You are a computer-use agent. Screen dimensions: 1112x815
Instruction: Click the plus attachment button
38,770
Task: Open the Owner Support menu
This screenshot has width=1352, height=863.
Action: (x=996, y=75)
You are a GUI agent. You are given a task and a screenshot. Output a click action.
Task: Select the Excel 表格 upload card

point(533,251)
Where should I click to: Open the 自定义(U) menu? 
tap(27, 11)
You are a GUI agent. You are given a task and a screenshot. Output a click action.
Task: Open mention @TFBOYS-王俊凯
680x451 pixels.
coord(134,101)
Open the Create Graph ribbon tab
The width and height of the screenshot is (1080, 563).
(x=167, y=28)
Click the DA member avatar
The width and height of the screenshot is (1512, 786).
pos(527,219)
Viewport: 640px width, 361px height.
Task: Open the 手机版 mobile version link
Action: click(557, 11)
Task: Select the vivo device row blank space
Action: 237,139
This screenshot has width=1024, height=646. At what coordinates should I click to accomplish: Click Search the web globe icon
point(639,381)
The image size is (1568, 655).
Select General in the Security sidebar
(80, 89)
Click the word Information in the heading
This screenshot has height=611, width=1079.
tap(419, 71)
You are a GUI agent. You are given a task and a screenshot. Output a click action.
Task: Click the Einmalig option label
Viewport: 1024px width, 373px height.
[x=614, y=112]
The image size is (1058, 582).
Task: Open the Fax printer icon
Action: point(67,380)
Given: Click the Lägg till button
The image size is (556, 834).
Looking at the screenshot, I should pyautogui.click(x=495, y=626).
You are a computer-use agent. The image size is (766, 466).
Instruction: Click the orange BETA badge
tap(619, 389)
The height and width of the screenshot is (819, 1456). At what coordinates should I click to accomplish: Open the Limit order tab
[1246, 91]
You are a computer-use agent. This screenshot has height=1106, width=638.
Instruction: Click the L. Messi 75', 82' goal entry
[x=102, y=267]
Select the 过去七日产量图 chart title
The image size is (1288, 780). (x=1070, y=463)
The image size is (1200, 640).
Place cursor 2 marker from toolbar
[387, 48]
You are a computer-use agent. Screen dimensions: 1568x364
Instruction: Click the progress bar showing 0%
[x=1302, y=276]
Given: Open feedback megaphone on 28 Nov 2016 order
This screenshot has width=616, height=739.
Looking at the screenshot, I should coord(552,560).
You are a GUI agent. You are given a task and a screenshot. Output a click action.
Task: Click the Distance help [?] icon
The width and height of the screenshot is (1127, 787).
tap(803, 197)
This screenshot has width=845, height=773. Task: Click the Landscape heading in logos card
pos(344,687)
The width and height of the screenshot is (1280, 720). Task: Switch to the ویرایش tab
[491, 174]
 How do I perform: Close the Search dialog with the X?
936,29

☆ ☆ ☆ ☆ ☆ ☆ ☆

EXERCISE DESCRIPTION: Every line in the records that holds the word "dimensions" should be copied into the answer.

SOLVED PROBLEM:
You are a computer-use agent. Screen dimensions: 1112x815
You are a computer-use agent. Screen dimensions: 1568x364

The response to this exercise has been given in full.